Hong Kong's first batch of virtual banks will use fintech such as blockchain, artificial intelligence and big data to keep customers' money safe and to provide a better service.
In what is a huge step, Hong Kong issued three virtual banking licences to three joint ventures last week.
Among the first batch is Livi VB, which is owned by Bank of China (Hong Kong), JD Digits and Jardines. It has said that it intends to use blockchain, artificial intelligence, big data, and smart risk modelling to help customers achieve their investment returns. Livi will mostly focus on a simple and secure ecosystem for SMEs in Hong Kong.
Livi also said it will focus on Hong Kong residents initially, instead of providing the service to customers in the Guangdong-Hong Kong-Macau Greater Bay Area.
SC Digital Solutions, another of the new licence holders, aims to promote retail banking services in Hong Kong.
The licence is good news for online travel agency Ctrip. Its finance arm holds a 10% stake in joint venture SC Digital Solutions, together with Standard Chartered and PCCW. Without a virtual banking licence on the Chinese mainland, the Hong Kong licence will help Ctrip to develop its own services too. Ctrip's finance arm has expanded its team since October last year, hiring talent to build a customer instalment loan system.
“It will benefit Ctrip clients with a more convenient and comprehensive travel service,” said Feng Yan, chief executive of Ctrip Finance.
And Zhong An Virtual Finance is the third new licence holder. It is a joint venture between ZhongAn Online and Sinolink and intends to offer a wide range of online financial services to Hong Kong users.
The Hong Kong Monetary Authority (HKMA) is still processing the remaining five applications.
At least one applicant who was turned down by HKMA said that they would try filing again in the next 12 to 18 months when the central bank opens up applications for the second batch of licences. In the meantime, they are looking for opportunities to partner with those who already have licences.

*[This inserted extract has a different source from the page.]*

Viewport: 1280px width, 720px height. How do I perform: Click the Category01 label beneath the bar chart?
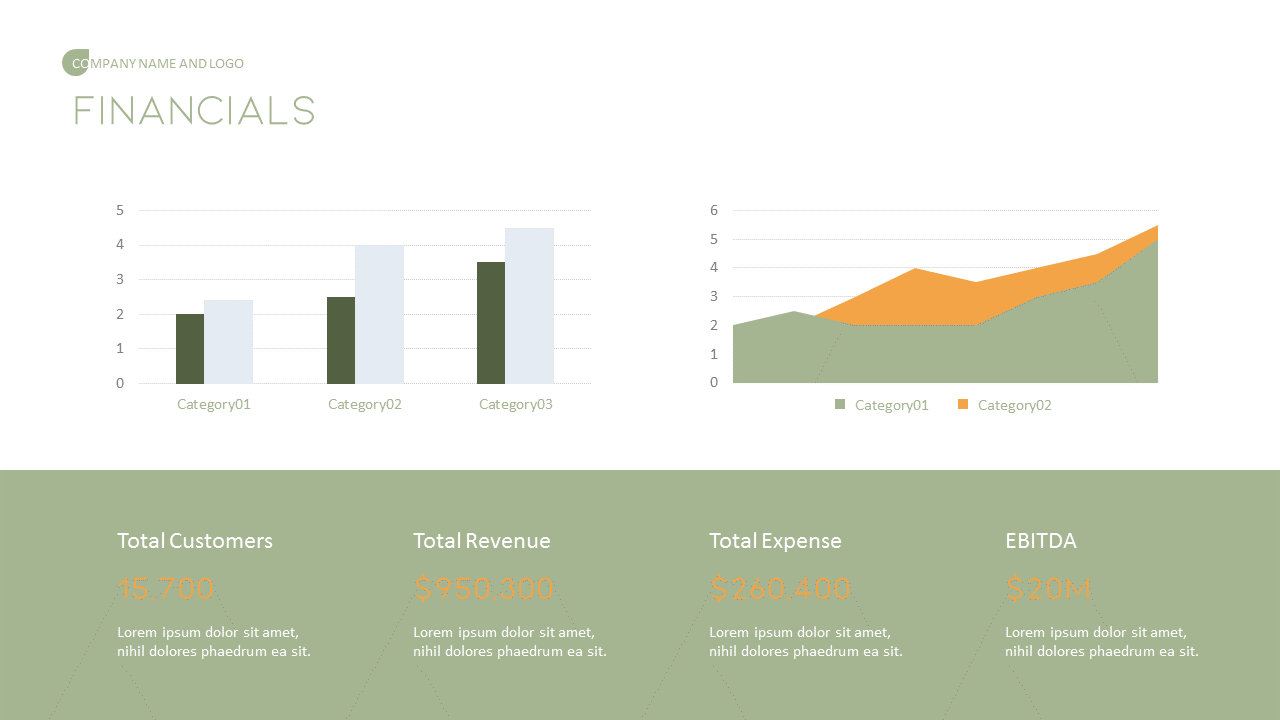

Livi, SC Digital Solutions and Zhong An Virtual Finance haven't ruled out the possibility of partnering with other financial-service providers.
PRIVACY VS CONVENIENCE
Banking services in Hong Kong, especially online and mobile banking services, still need to improve. About 35% of Hong Kong users are not satisfied when they use online banking services, and 56% of Hong Kong users also face problems while using mobile banking services, according to a survey by consulting firm JD Power.
Some would even trade personal data for efficiency and convenience. This gives a lot of space for virtual banks to fill the gap. About 81% of Hong Kong consumers would be willing to share income, location and lifestyle data for rapid loan approval, according to a survey by consulting firm Accenture.
“Understanding the different customer segments and how best to utilise technology to provide hyper-personal services and products will be key for a successful banking strategy in Hong Kong. Given the level of satisfaction among consumers, there’s a huge opportunity for banks here to improve,” said Fergus Gorden, managing director at Accenture and who leads banking practice in APAC and Africa.
“As virtual banks have no physical branches, they will rely on the internet for customer acquisition and to deliver banking services. Moreover, in targeting the retail public and SMEs as their main client base, virtual banks should help promote financial inclusion in Hong Kong,” said Norman Chan, chief executive of HKMA.
Virtual bank licences are an essential way for Hong Kong to become a premier international financial centre again. The city is lagging on mobile payments and online banking, and virtual banks are the way to improve user experiences with AI, blockchain and other disruptive technologies.